Source passage —

In this chapter, I will demonstrate some basics of the language, but you will also be initiated to some expert moves. Therefore, tongue in cheek stretching will be vital for proper pronunciation.


Let’s be honest, Asian languages are difficult to learn. But, how can I say this tactfully… Thai is the worst. One of the reasons for this of course, is they stubbornly refuse to replace their language with ours.


This is why I made this handy guide to get you up and going in a few minutes.


About the Thai language… I know very little about it, but asking the expert opinion of those who have learned it for years and claim they can speak some but are still very bad at it, say the Thai language is made up of the following:

  • ·       Tons of consonants
  • ·       Lots n lots of vowels
  • ·       A few dozens tones
  • ·       Jury still out on the clusters


Now, my sources tell me I’m might be out by a few dozens, but not by much!


Most Asian and Western languages alphabet is fixed; that is, the rules and pronunciation of the letters follow strict and predictable rules. But not so with Thai. Nay nay, there are many variables which are dependent of the following:

  • ·       Where the consonant is relative to the vowel.
  • ·       Where the vowel is relative to the tones
  • ·       Where you place the letters on the Scrabble board
  • ·       If it’s cloudy
  • ·       How many Soi dogs are barking right now
  • ·       Etc…


If this wasn’t bad enough there are 3 different kind of Thai languages. The uppity one (spoken by the uppity hill tribes), the educated one and the normal one. For the sake of brevity, we’ll stick with the uppity. Just joshin’, had you going there for a while – didn’t I?


Also, Thai is spoken with a nasal twang. Much like a country singer with a bad case of adenoids. It seems the prettier the girl, the more the noise emanate from her nose. Apparently, this is irresistible to the Thai male population. Most Farangs agree it is not unlike fingernails dragged on a chalk board.


While all these rules seem daunting, do not despair. Like many others, with time, much study, practice and dedication – you too can totally suck at it!


On the plus side, you will be hearing a lot of the word ‘Kaaaa’ from Thai females (pronounced Kaaaa). It’s similar to a telegram ‘stop’ word (Google it) or kinda like one of those word you use in between breaths, or instead of a comma. There seems to be no rules, and nobody seems to be offended no matter how many times you use it in a sentence. I’m pretty sure you will be understood if you use nothing but the word Kaaaa in one sentence. Naturally enough males will say Khrap instead (pronounced <deleted>). I mean, what’s not to love about a language where you can say that word non-stop! And it’s polite to boot!

Activity A — Update the piece on learning Thai, starting at "On the plus" and ending at "polite to boot!", with "telegram" changed to "radio".
Activity B — Carry the piece on learning Thai forward from its final sentence.

Information provided —
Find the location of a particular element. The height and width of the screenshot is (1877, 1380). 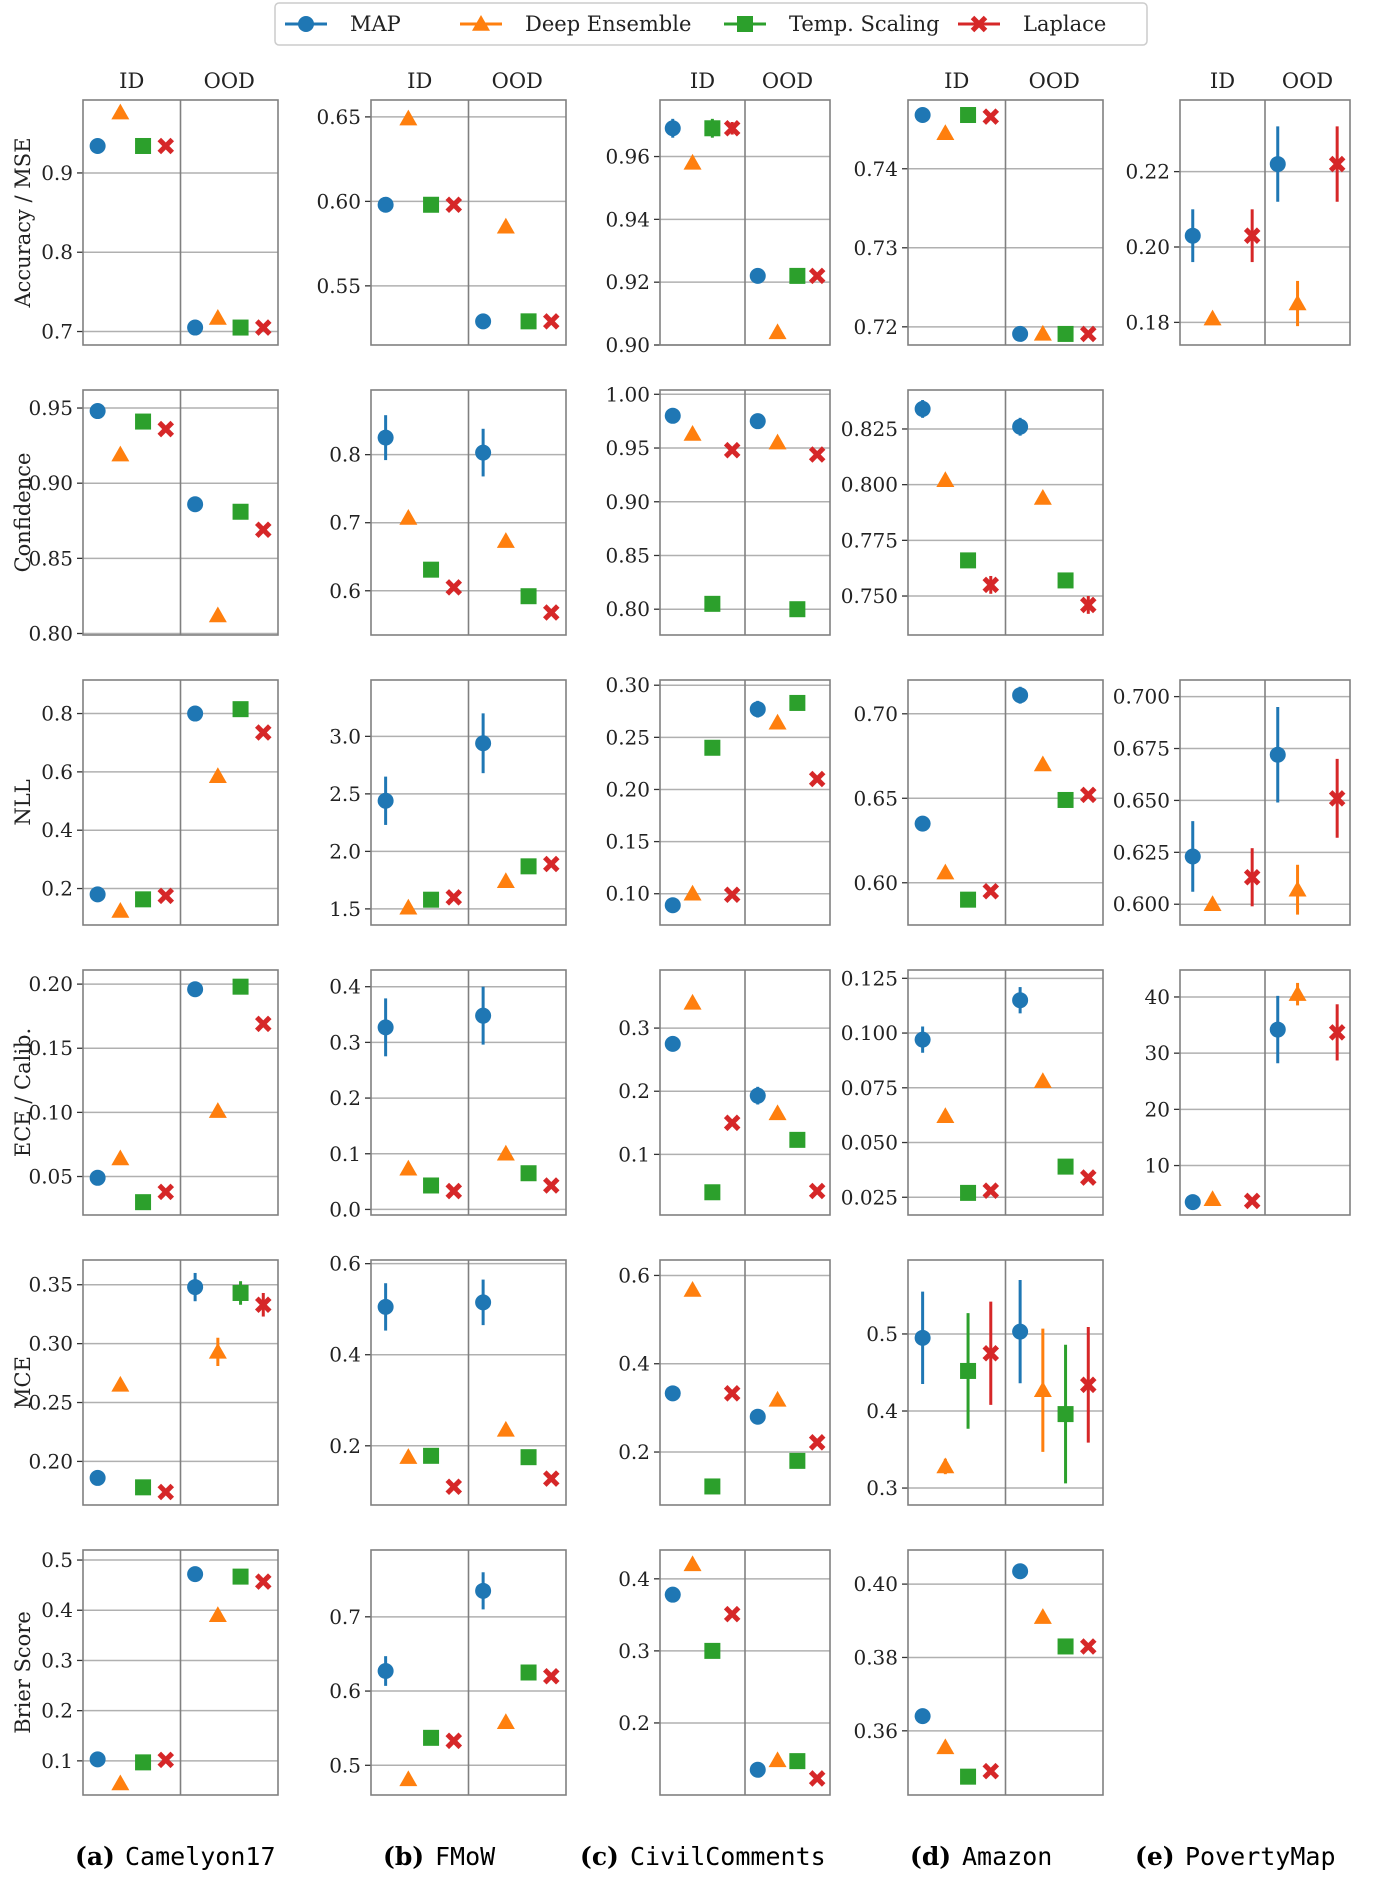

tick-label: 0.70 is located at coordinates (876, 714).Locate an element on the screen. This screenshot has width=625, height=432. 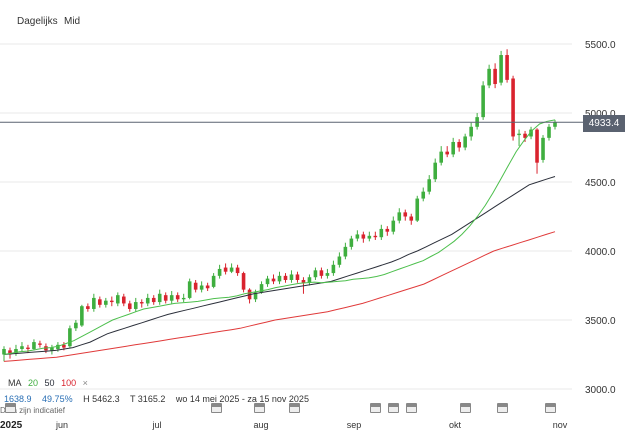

Task output A —
On the plus side, you will be hearing a lot of the word ‘Kaaaa’ from Thai females (pronounced Kaaaa). It’s similar to a radio ‘stop’ word (Google it) or kinda like one of those word you use in between breaths, or instead of a comma. There seems to be no rules, and nobody seems to be offended no matter how many times you use it in a sentence. I’m pretty sure you will be understood if you use nothing but the word Kaaaa in one sentence. Naturally enough males will say Khrap instead (pronounced <deleted>). I mean, what’s not to love about a language where you can say that word non-stop! And it’s polite to boot!

Task output B —
Thai’s are also aware Farangs are not very bright and to help us out, they have very thoughtfully transliterated (it’s a word, look it up) all their road sign into English. So, for example, you will see road signs for the biggest airport in Bangkok in Thai but also in English spelled this way “Suvarnabhumi Airport”. So, let’s practice it shall we? As you will need it to explain the cabbie where you are going. All together now… Soo – Var – Nah – Boo – Mee. Repeat that a few times to get it right.


Ha ha, got you! You didn’t think it was that easy, did you? Of course not. Got a blank stare from the cabbie? Maybe because its actually pronounced “Schwa – Na – Hpoom”. Why don’t you just give up already?


It you are foolish enough to keep going, here are the actual Thai lessons below.


Now on to our lessons:


Lesson 1: The only Thai sentences you will ever need…

  • Tauw Rai (or Tow Lai depending on how many Soi dogs are barking right now). It means ‘how much?’. If you really want to amaze your Thai friends with your linguistic prowess, point at the thing you want to buy while saying it.
  •  Dtem Tam – it means “fill ‘er up!”

a.     Advanced move: Do not attempt without tongue stretching exercise! You can say Dtem Tam– but this time use hand gestures as if your filling the tank full. Or say ‘Full Full’. They’ll get that too.

  • 3.     Mai Pen Lai – It means ‘Hakuna Matata’
  • 4.     Hong Nam Krap! – It means ‘toilet <deleted>!’ Notice we are not getting fancy here with making a grammatically correct and properly conjugated sentence. Just have a worried look on your face while saying it and they’ll get it. You do not have to practice the worried look especially if you buy beach food in Pattaya, Phuket or Krabi.


And that’s pretty much it! For everything else, that is why God created Google translate.


Finally, you need to be aware Thais use a lot of Anglicism in their language. Which means instead of using a specific Thai word for a thing, they will use the English word instead. You’d think that would be a good thing, wouldn’t you? This is where you’d be wrong!


For example, Thais use the English word ‘computer’ instead of the Thai version which is loosely translated “the square box which has pictures when you turn it on. But they are not really pictures. It’s more like a TV, but you can play games on it too.” Otherwise spelled in Thai like this:


Here’s a few examples of English words used in Thai and how to pronounce them:

  • ·       Promotion: Say… Pro – Mo – Tiooooooooon
  • ·       Computer: Say… Com-Puh-Tuuuuuuuuuuuh
  • ·       Battery: Say… Bat-Tuh-Reeeeeeeeeeee
  • ·       Spaghetti: Say… Suh -  Pah – Geh – Teeeeeeeeeeeeeee ( note: 4 syllables)


Please note the last syllable is long and rising high tone. Say it through your nose to be fully understood.


So, for example, you could say: “My dear sir, while I dine on limp spaghetti with Ketchup like-sauce and hot dog wieners instead of sausages in your fine establishment, would you be kind enough to replace the defective batteries in my computer?”


·       You would say it like this: “Khrap, Su-Pah–Geh–Teeeeeeeeeeeeeee Khrap, Bat-Tuh-Reeeeeeeeeeee Khrap, Com-Puh-Tuuuuuuuuuuuh Khrap” and you would be perfectly understood!


You’re welcome!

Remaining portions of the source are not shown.